Pour comprendre Benoit Lesuffleur, il faut connaître son agenda : Du lundi au vendredi, il est à Paris, rend visite à des sommeliers et à des restaurants, représente quelques-uns des meilleurs domaines viticoles de France - dont Tarlant en Champagne. Vendredi soir, il monte dans le train pour Caen. Ce qu'il a appris chez les vignerons - l'importance du terroir, la précision dans la cave, la patience dans l'élevage - il l'applique à la production de cidre de sa famille.

Son grand-père Roger a été le premier Lesuffleur à vendre du cidre à des fins commerciales. Son père Gilbert a planté de nouveaux vergers à La Folletière en 1996. Benoit lui-même est revenu en 2012 pour réinterpréter l'œuvre familiale. L'inspiration est venue de Tarlant : Si le champagne peut naître ainsi, pourquoi pas le cidre ?

Benoit Lesuffleur présente ses cidres : Friardel, Missùs et La Folletière

Deux sols, deux personnages

Les 20 hectares du domaine se répartissent sur deux terroirs distincts. A La Folletière dominent des troncs bas sur du silex brun et de la craie - c'est ici que poussent les pommes destinées à l'huile d'olive du même nom. Cuvée La Folletière. Le verger Friardel en revanche, abrite des arbres de haute tige très anciens, dont certains sont plus que centenaires : seulement 100 à 150 arbres par hectare, enracinés dans du silex bleu. Le site Cuvée Friardel porte cette profondeur dans chaque bouteille.

Depuis 2012, Benoit cultive en bio, avec des pratiques biodynamiques. Des vaches de la ferme parentale paissent de manière saisonnière entre les arbres, des ruches favorisent la biodiversité.
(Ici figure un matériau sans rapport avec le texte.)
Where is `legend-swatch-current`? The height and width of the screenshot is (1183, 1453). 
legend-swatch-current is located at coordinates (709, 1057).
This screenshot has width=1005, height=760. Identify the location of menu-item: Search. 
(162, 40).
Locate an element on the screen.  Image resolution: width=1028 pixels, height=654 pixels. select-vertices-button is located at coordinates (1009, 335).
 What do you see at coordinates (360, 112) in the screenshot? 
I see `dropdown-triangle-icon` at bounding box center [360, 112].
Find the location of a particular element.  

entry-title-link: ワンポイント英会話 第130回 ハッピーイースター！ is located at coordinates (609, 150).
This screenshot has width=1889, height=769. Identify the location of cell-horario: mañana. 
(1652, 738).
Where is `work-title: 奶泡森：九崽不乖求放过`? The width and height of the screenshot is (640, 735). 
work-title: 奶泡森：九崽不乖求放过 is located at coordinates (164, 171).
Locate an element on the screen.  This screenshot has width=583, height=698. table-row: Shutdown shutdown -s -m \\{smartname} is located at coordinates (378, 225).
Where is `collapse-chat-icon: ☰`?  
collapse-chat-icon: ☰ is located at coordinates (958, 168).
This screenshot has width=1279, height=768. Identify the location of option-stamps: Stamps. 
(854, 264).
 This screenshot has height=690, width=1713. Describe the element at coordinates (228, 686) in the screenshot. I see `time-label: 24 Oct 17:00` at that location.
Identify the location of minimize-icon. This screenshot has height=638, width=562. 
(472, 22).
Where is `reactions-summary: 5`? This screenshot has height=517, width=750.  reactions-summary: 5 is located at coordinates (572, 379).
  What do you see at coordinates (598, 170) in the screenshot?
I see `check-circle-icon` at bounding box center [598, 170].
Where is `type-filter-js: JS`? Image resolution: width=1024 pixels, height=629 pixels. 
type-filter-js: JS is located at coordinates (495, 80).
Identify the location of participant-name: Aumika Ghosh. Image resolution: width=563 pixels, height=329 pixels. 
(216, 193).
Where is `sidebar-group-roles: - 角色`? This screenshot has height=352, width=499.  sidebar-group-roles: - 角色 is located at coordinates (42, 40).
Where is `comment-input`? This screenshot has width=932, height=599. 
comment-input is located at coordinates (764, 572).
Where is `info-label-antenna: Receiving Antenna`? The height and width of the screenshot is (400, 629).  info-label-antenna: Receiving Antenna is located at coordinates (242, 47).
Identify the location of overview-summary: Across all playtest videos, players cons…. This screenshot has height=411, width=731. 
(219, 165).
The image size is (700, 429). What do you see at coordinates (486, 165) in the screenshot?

Pas d'interventions chimiques qui pourraient niveler les différences entre les sols.

Trois générations dans un verre

Sur 25 variétés de pommes historiques poussent sur le domaine - Mettais, Fréquin, Rambeau, Bedan, Binet Rouge. Les cuvées suivent une logique précise : des variétés acidulées pour la fraîcheur, douces-amères pour l'ampleur, riches en tanins pour la structure. Seuls les dix meilleurs pour cent des fruits parviennent jusqu'aux bouteilles.

La cuvée Pyrrhus raconte l'histoire de la famille : un tiers est composé de la variété amère préférée du grand-père Roger, un tiers de la variété acide du père Gilbert, un tiers de la propre préférence douce-amère de Benoit. La synthèse gustative de trois générations dans un seul verre.

Biodynamie : les vaches paissent entre les pommiers

La patience comme méthode

Après la récolte - chaque pomme est contrôlée à la main - le moût fermente spontanément avec des levures sauvages. La méthode traditionnelle Keeving ralentit la fermentation. Puis Méthode ancestrale : fermentation en bouteille sans sucre ajouté. Ce qui suit distingue Lesuffleur de presque tous les autres : au moins trois ans de levurage. Un délai que même les maisons de champagne ambitieuses respecteraient.

Le dégorgement est effectué à la main. Les quantités limitées - seulement 15.000 bouteilles par an - sont la conséquence de la méthode. Le site Cerqueux Poiré, Le cidre de poires de la propriété de l'oncle est de la même veine. Des cidres et des poirés qui le prouvent : Cette boisson peut être bien plus qu'un accompagnement nostalgique des galettes.